TIJUANA (Border Report) — The head of Mexico’s Human Rights Commission visited with some of the 1,500 migrants now living at a campsite just south of the Mexico-California border on Monday.
Raúl Arturo Ramírez said he visited the camp to see how the migrants were being cared for and whether local, state and federal agencies were providing necessities for those at the camp.
The camp has been growing in population for almost two months ever since President Joe Biden began allowing asylum-seekers with pending cases to cross the border.
Most of the people at the camp don’t have cases and have not been given a chance to ask for asylum. They believe that by staying at the camp near the border, they will be first in line if and when the border were to open.
City officials have declared the site as unsafe for occupants stating the site is a “focal point for contagious illnesses.”
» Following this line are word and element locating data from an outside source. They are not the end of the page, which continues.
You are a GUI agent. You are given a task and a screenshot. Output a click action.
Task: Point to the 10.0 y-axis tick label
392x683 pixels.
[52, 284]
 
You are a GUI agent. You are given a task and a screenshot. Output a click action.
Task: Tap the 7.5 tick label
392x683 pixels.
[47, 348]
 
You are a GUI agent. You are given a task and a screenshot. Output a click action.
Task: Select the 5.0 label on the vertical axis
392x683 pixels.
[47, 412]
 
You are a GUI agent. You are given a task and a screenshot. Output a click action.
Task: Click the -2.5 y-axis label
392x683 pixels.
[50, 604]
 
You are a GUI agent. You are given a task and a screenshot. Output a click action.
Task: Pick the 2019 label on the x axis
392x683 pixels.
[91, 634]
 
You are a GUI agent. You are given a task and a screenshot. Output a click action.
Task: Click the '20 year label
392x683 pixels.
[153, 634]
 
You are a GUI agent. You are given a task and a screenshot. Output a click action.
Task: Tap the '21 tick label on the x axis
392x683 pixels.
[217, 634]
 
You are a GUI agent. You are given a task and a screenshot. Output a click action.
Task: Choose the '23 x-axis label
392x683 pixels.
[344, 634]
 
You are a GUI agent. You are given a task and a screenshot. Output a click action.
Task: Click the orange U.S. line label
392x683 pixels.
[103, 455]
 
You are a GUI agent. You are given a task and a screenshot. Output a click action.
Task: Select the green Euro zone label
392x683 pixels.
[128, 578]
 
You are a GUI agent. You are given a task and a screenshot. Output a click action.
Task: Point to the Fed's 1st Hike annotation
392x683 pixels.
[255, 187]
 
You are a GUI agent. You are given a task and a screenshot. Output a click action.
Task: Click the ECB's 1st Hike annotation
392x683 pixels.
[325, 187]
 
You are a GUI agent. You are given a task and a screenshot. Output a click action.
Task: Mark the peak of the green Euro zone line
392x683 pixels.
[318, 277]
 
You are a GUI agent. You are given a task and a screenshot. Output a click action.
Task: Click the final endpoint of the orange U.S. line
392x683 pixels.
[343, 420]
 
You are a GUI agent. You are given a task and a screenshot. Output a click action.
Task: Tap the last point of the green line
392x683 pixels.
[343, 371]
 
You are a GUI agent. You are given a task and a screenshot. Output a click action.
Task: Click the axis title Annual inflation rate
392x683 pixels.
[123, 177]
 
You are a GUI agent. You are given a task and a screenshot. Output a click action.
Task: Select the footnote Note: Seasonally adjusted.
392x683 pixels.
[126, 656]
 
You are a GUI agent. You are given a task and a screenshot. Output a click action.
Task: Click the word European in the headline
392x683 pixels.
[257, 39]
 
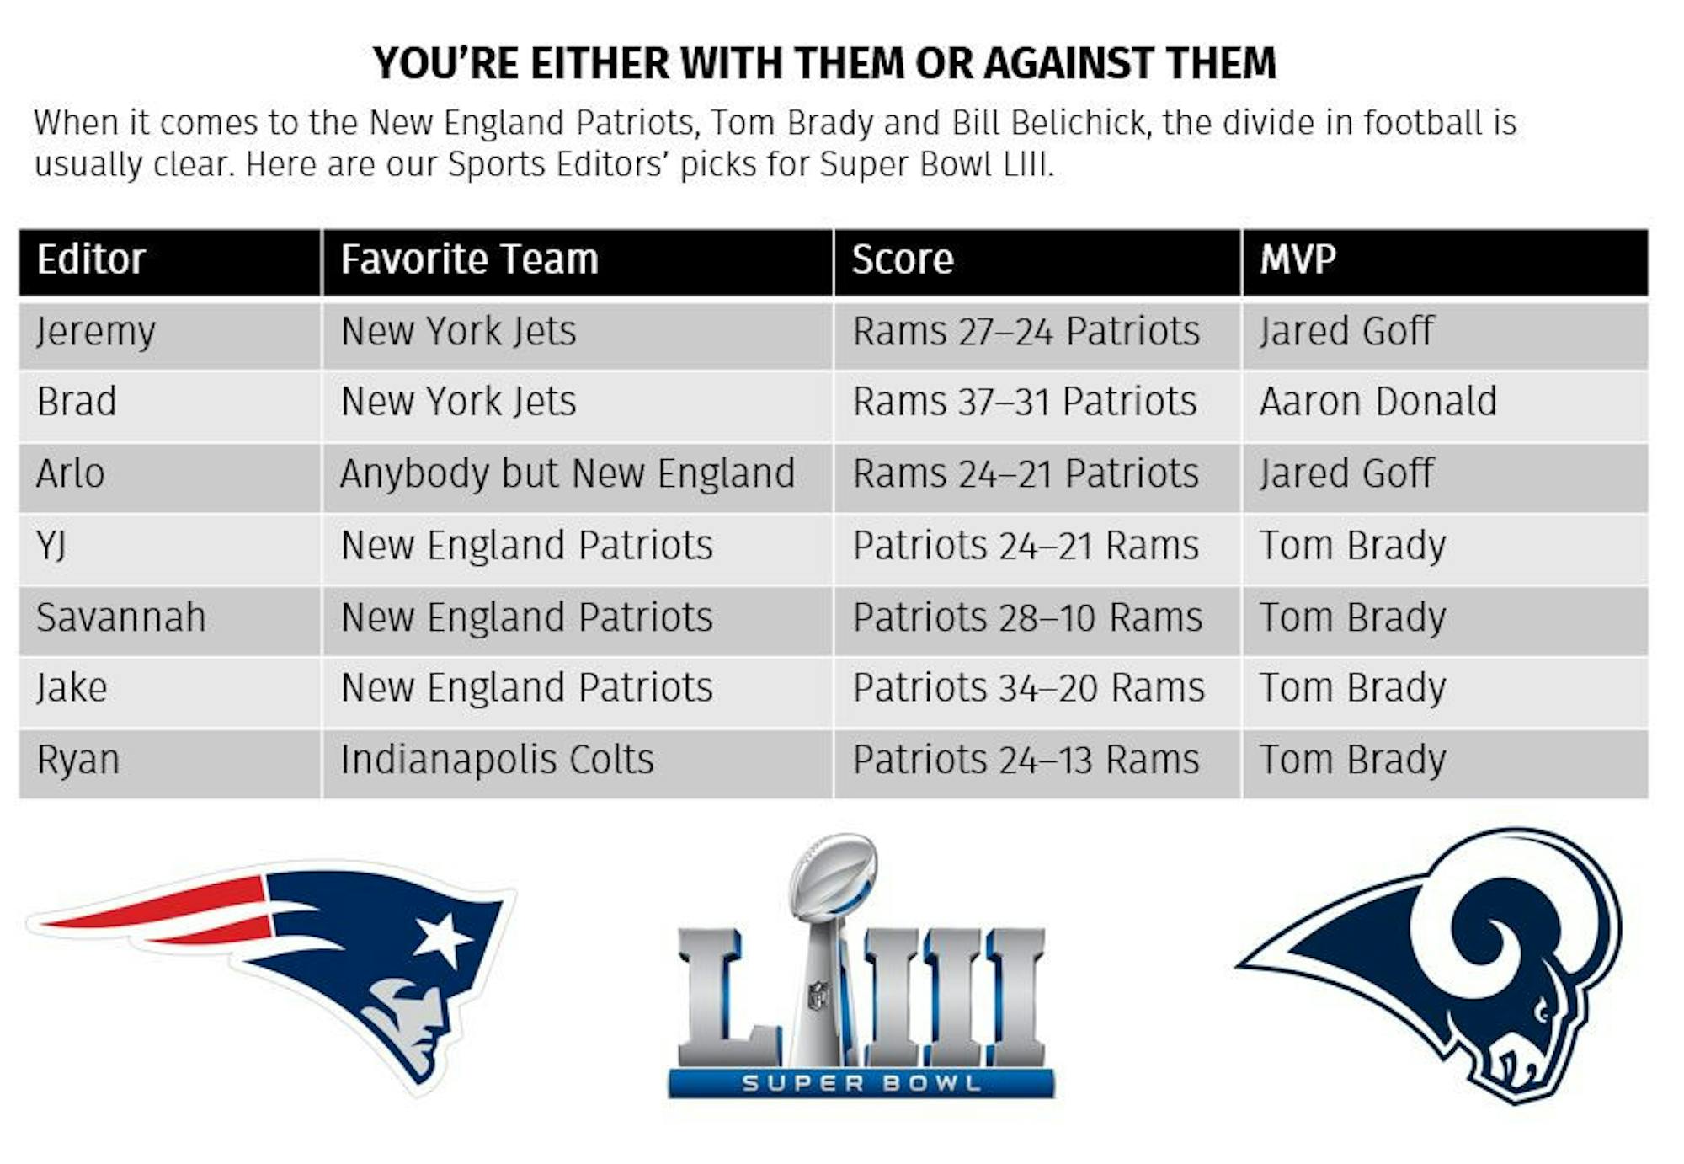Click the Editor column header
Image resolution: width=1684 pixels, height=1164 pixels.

“We are looking for strategies that will always benefit our migrant brothers and sisters,” Ramírez said.
Recently, showers and portable bathrooms were installed in the area, which has no running water or other utilities.
But some migrants have complained the conditions are deplorable, saying the city doesn’t maintain the showers nor the bathrooms that were installed only after Ramírez’s agency made the recommendation a few weeks back.
The group insisted all three levels of government do more to help the migrants, especially the children and teens living there.
It not only asked for bathrooms and showers, but for healthy food alternatives, disposable diapers, more medical care, ambulances on standby and more sanitizer and facemasks.
After touring the campsite, Ramirez requested a multi-agency group made up of doctors, psychologists, social workers, lawyers and others be included to provide more attention for the children.
Ramirez is also requesting education programs be instituted to educate migrants on the need to maintain a safe social distance to practice other COVID-19 preventive measures.
There was no immediate response from the city of Tijuana or the state of Baja California about whether they plan on following up on the requests made my the human rights agency.